No longer, Reese writes in the issue of the journal released Nov. 25, should those in the leadership roles be bishops and cardinals.

“Not making curial officials bishops or cardinals would provide a severe blow to careerism in the Vatican,” Reese states. “Priests could no longer look at working in the Vatican as a way of moving up the ecclesiastical ladder. If they want to be a bishop or cardinal, they would have to leave the curia.” (source)

So what Fr. Reese is basically saying is that if a priest or layperson is head of one of the Congregations, and issues a decree of some kind, the bishops and cardinals have to obey.

Talk about gutting the very nature of the Catholic Church.

But, thankfully, that’s all it will be….just talk, talk, talk.
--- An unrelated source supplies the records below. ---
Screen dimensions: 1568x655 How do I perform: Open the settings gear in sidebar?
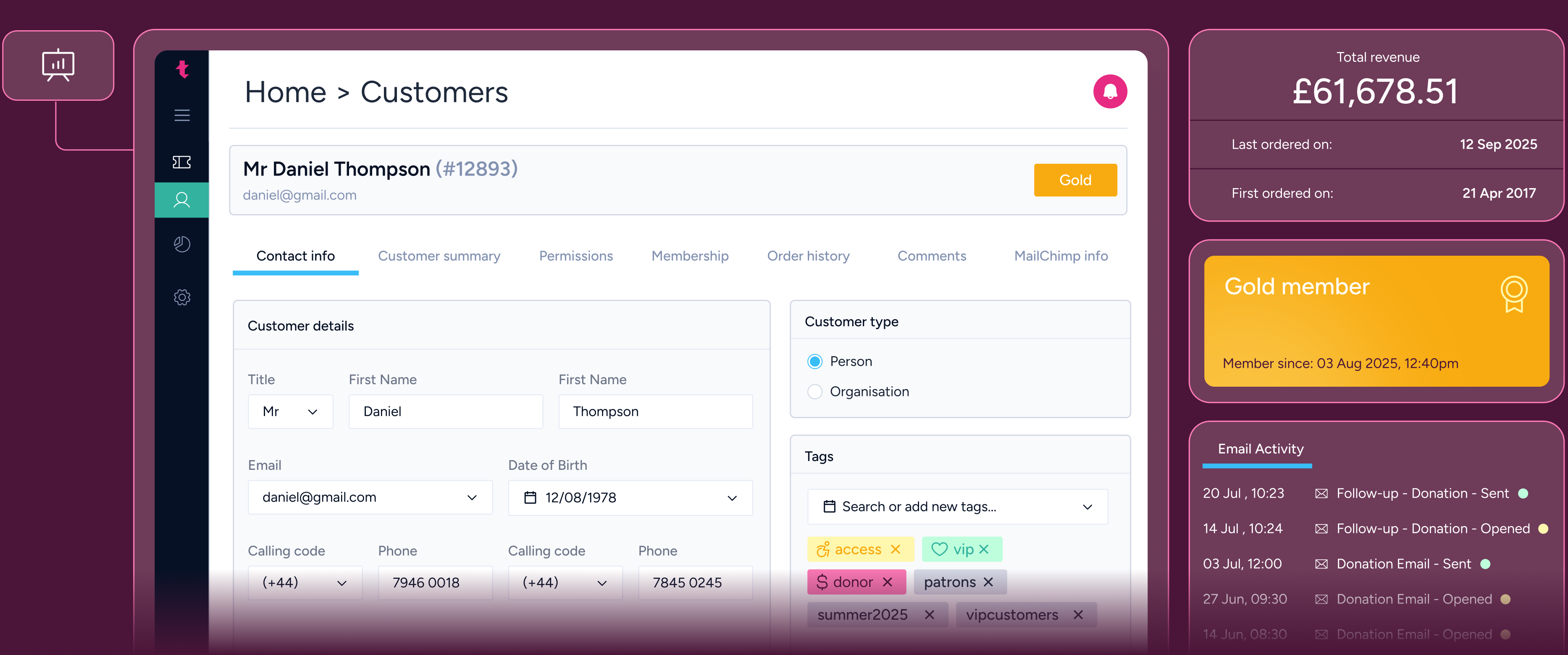pos(182,297)
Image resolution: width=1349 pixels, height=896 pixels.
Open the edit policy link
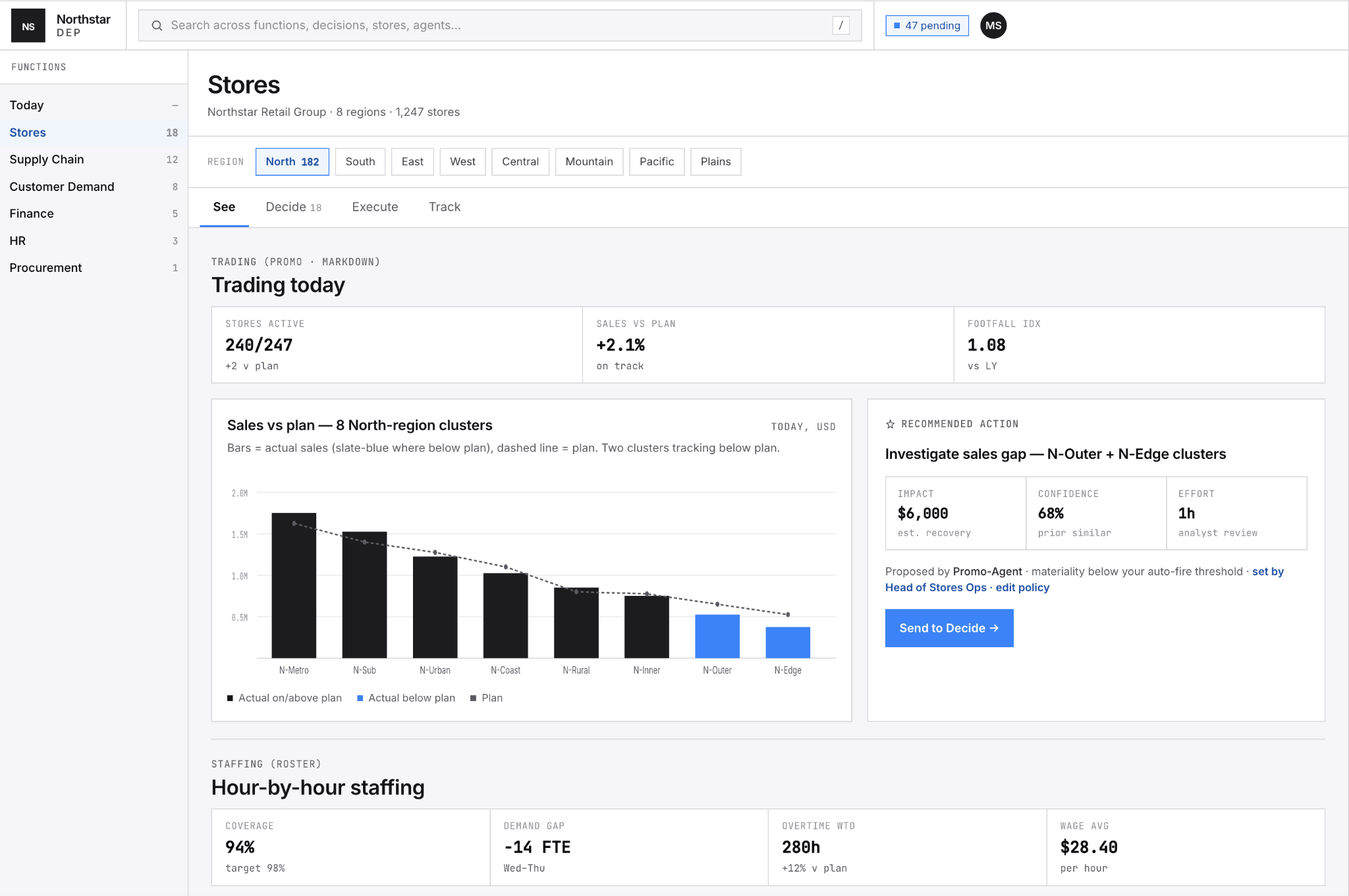[1022, 587]
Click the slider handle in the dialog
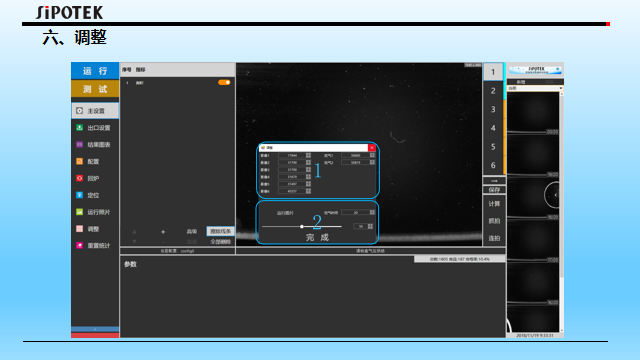 tap(302, 227)
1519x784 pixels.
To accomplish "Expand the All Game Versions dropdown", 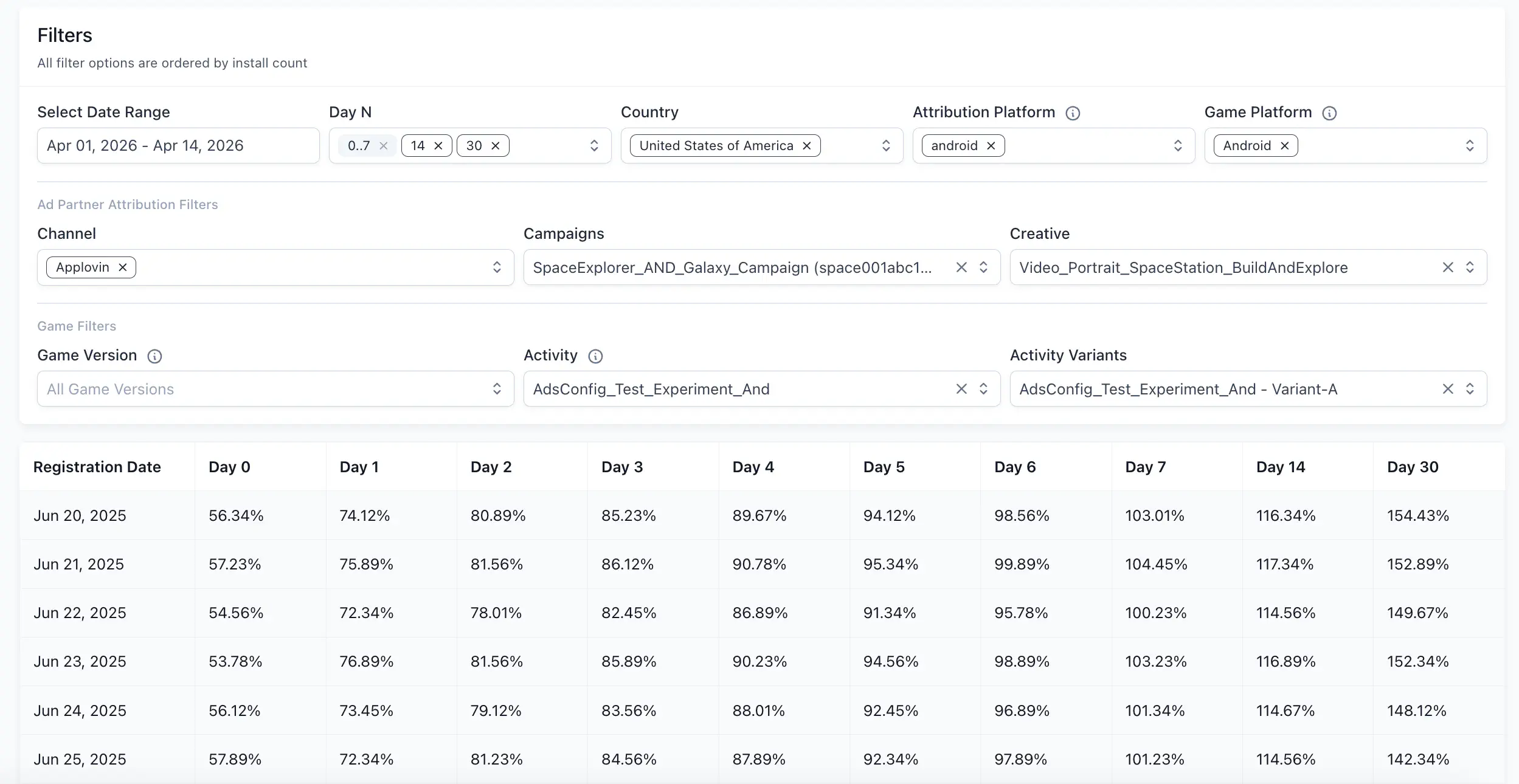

What man proposes, God disposes.

Then again, if I’m elected as the head of the Congregation for Bishops, first order of business will be disbanding all the Episcopal Conferences.  Not the worst outcomes, these new proposals, eh?

2 Responses to “The Overthrow and Its Nutters”
  1. squeaker says:

    I agree.

    But maybe his proposal could make sense if lay people (including solid theologians) played the role of “public servants” within the curia and nunciatures across the world, leaving the leadership and decision-making roles with bishops and cardinals. That would reduce the number of clergy in the Vatican and attenuate careerism, while leaving more clergy in the parishes where they’re indispensable. For example, is there a reason why the spokesman for the Vatican before the press should be a priest?

    Some incredibly gifted priests are taken out of parishes to work a desk in a nunciature or the Vatican. I question the wisdom of those moves.

    • Paycheck says:

      Yes, but that’s not Fr. Reese’s game. He wants a complete overthrow. Power to the people. This is all going the wrong way.